Evidence review suggests digitally-supported HIV self-testing increases testing and engages first-time testers, paving the way for greater use.

A global evidence review suggests digitally-supported HIV self-testing increases uptake, engages first-time and hard-to-reach testers, and successfully links people to HIV treatment.

The systematic review assessed 46 studies published between 2010 and 2021. Around three-quarters (72%) were observational studies and 28% were randomised control trials.

Around half of the studies featured web-assisted HIV self-testing, using websites, online video counselling and chatbots. One quarter assessed the use of social media or dating apps to promote HIV self-testing or provide kits. The rest of the studies assessed self-testing supported by text message (SMS), self-testing apps, and using digital vending machines to provide self-testing kits.

Most of the studies happened in Asia, North America and Europe and focused on men who have sex with men. Only three studies happened in Africa and two in South America.

Between 54% and 99% of people involved in the studies were willing to self-test for HIV using some form of digital support. HIV self-testing supported by social media or dating apps had the highest approval rating of all the digital innovations.

The number of people taking an HIV test increased when they had access to web-based or social media supported self-testing. This is in comparison to traditional testing and self-testing conducted without digital support.

The discreet nature of mobile apps and web-based self-testing meant they were very effective in reaching first-time testers and people from communities that have been marginalised.

One of the main issues with HIV self-testing is whether people with a positive screen will then test at a facility to confirm their result. The evidence review found a ‘promising trend’ here. Some studies found more people went on to get a confirmatory test and HIV treatment after taking a digitally-supported self-test, compared to those taking offline HIV tests. A high level of people with a negative HIV screen from a self-test also went on to use HIV prevention services, such as PrEP.

Looking at the different digital approaches in more detail, 87–95% of people were willing to get an HIV self-test through social media or a dating app. Social media and dating apps also increased testing uptake and linked 80–100% of people with a positive screen to confirmatory testing and treatment.

Web-supported HIV self-testing was acceptable to 77–97% of people and increased uptake. Three web-based studies offered a choice between online self-testing, a hybrid option (online pre-test counselling with clinic-based testing) or counselling and testing in a clinic. Most participants preferred the online option. In two Thai studies, the highest proportion of first-time testers was in the online group.

In general, web-supported HIV self-testing was effective in linking people to a confirmatory test and treatment (53–100%). But one of the Thai studies found people in the online testing group were less likely to link to treatment than people taking HIV tests in clinics.

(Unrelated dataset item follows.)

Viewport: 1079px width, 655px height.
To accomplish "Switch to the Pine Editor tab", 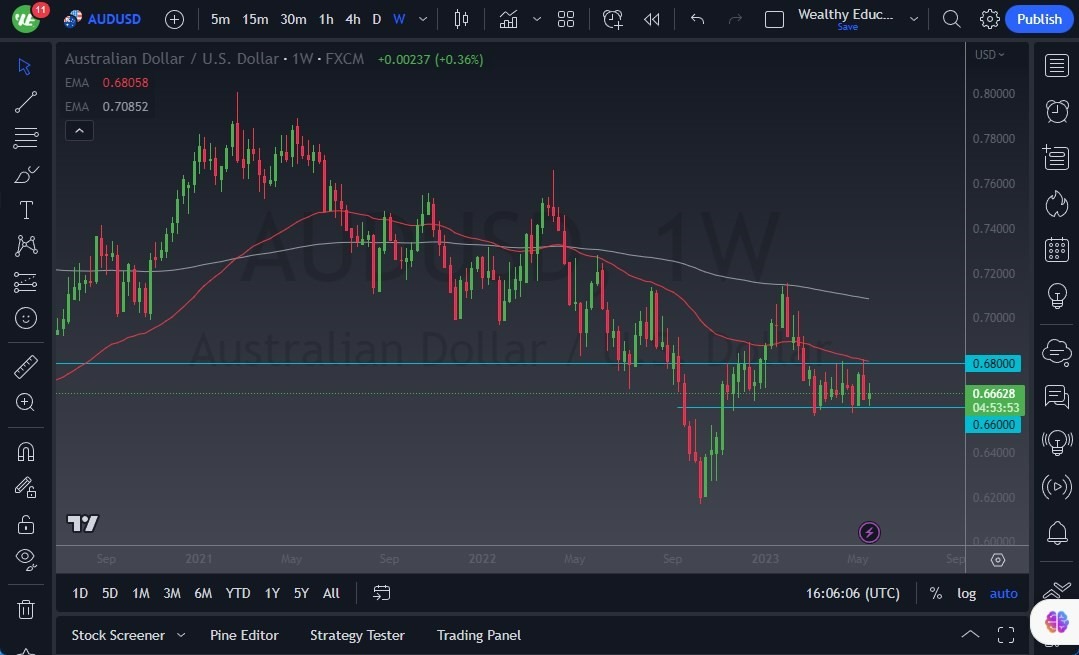I will [x=244, y=635].
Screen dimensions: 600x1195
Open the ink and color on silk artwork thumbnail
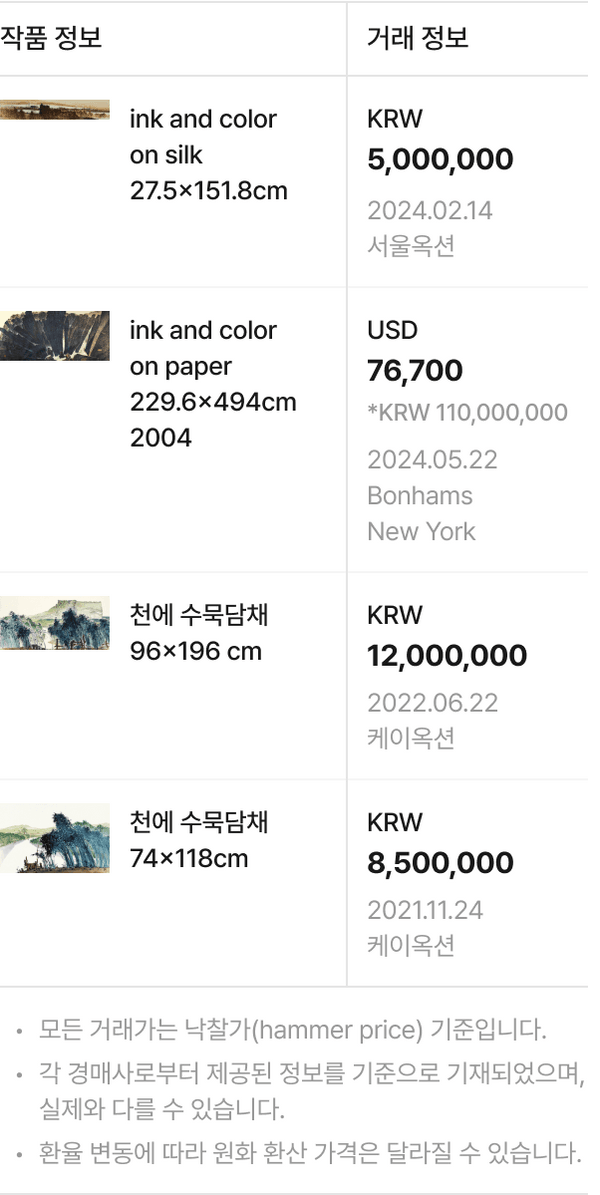54,110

SMS innovations increased HIV testing among hard-to-reach groups. Between 54–94% of people who self-tested for HIV using SMS support returned their kits, which indicates use.

Digital vending machines were acceptable to 54–93% of people. Uptake was six times greater compared to HIV tests distributed by community workers. But the location of vending machines mattered due to stigma and discrimination concerns. People in one study expressed a preference for vending machines in health facilities rather than in public places.

The most effective type of digital solution varied in different contexts and for different groups. While most people preferred online self-testing, for example, others wanted a healthcare professional to support them in person, either before or after taking a test.

The evidence will be used to inform policy recommendations. Its findings may be particularly useful as the COVID-19 pandemic continues to increase the need for remote healthcare solutions.

But there is a lack of evidence on how different groups of people at higher risk of HIV respond to digitally-supported HIV self-testing. There is also a lack of data from low- and middle-income countries with high HIV prevalence. This evidence is needed to ensure digital innovations reach those who need them most.